By Jennifer Kahney Thompson, Attorney, Bingham Greenebaum Doll LLP

On April 30, 2013 the Indiana Court of Appeals found that the Indiana Department of Environmental Management (IDEM) could not exclude fuel-grade ethanol production plants from the Prevention of Significant Deterioration (PSD) “chemical process plants” industrial source category without the Environmental Protection Agency (EPA) approval of a modification to Indiana’s State Implementation Plan (SIP).  The Court based its opinion on the fact that the term “chemical process plants” had been included in Indiana’s rules since 1980 and that IDEM and EPA prior to 2007 had consistently permitted fuel ethanol plants as “chemical process plants.”  Additionally, Indiana’s SIP was submitted and approved by EPA during this period.  Pursuant to the PSD regulations, “chemical process plants” are one of the 28 listed industrial categories subject to a 100 tons per year threshold emissions limit for PSD permitting.  Facilities not falling under one of the 28 listed industrial categories are subject to a 250 tons per year limit threshold.

In both permitting actions IDEM made a determination that the facilities were not “chemical processing plants” and thus did not limit the facilities to under the 100 tons per year PSD threshold.  This interpretation was a change from IDEM and EPA’s prior permitting determinations.  IDEM acted in response to EPA’s 2007 rule change which expressly excluded these types of facilities form the definition of “chemical process plants.”  The defendants Federally Enforceable State Operating Permits were both appealed by the Natural Resources Defense Council, and were consolidated at the Indiana Office of Environmental Adjudication (OEA).  OEA ruled in favor of the environmentalists and the facilities along with a similarly situated facility sought judicial review of the OEA’s decision in the Marion County Superior Court which reversed OEA and found in their favor.

TASK INSTRUCTIONS –
According to the article on the Indiana ethanol plant ruling, what yearly emissions threshold for PSD permitting applies to facilities outside the 28 listed industrial categories?

DATA SUPPLIED –
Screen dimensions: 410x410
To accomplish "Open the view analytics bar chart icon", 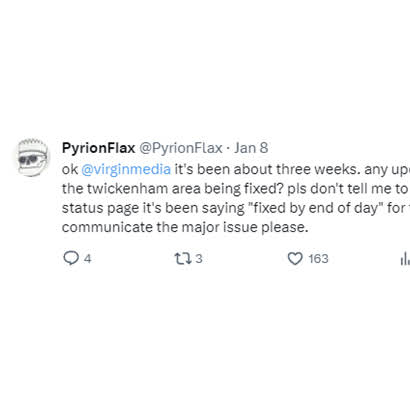I will point(405,258).
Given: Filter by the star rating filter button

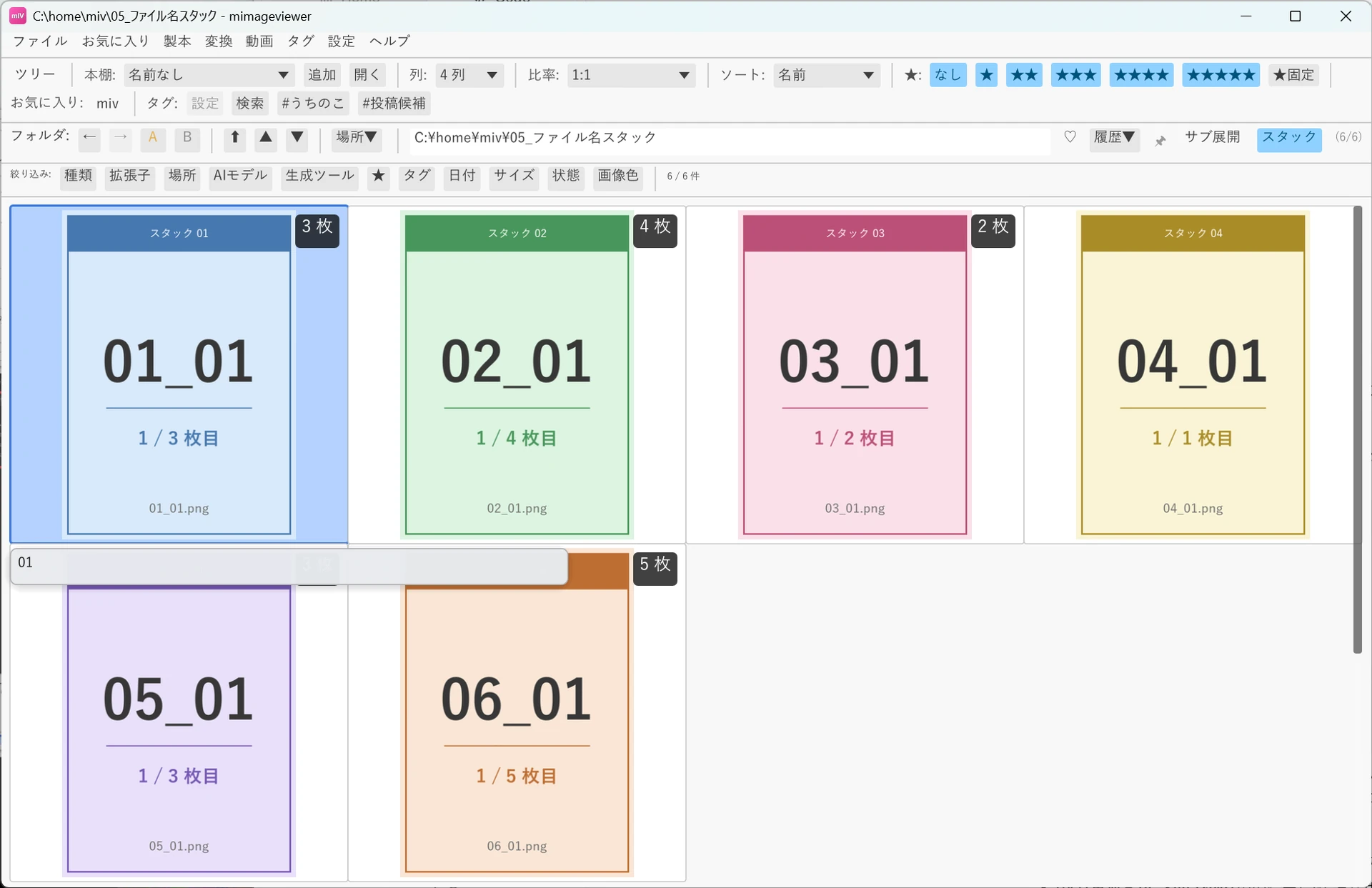Looking at the screenshot, I should (x=379, y=176).
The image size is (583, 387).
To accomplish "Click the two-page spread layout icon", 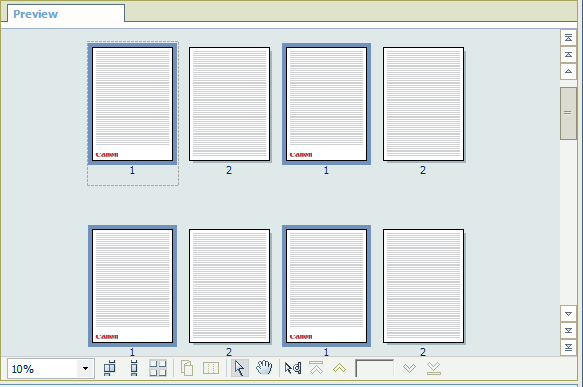I will click(211, 368).
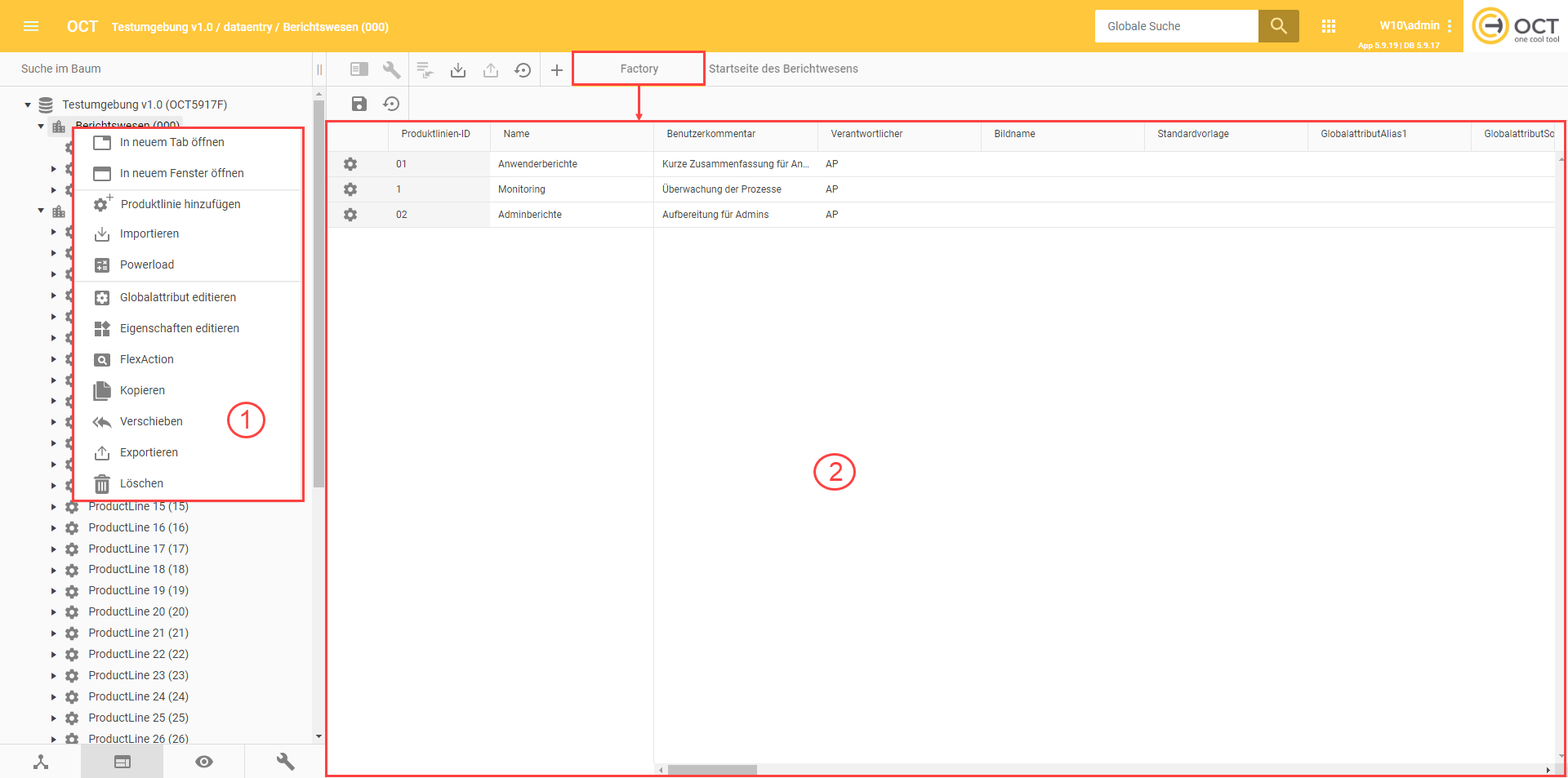Viewport: 1568px width, 778px height.
Task: Click the wrench icon in top toolbar
Action: (x=392, y=70)
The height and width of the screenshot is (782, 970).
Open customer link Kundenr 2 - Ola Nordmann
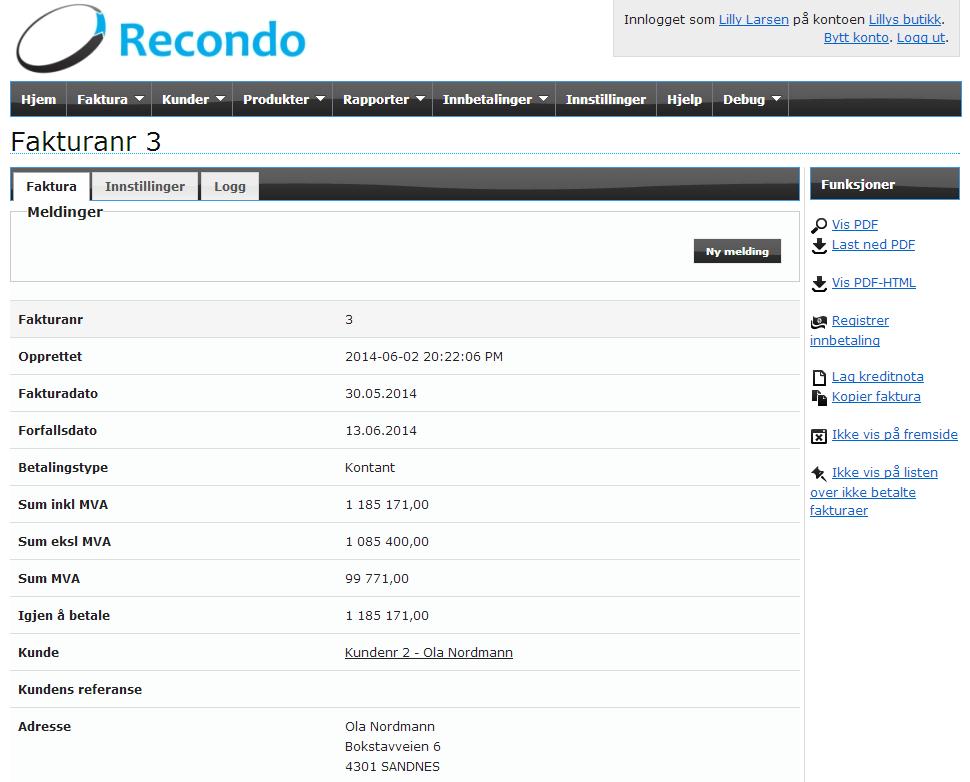coord(429,652)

TASK SOLUTION –
250 tons per year.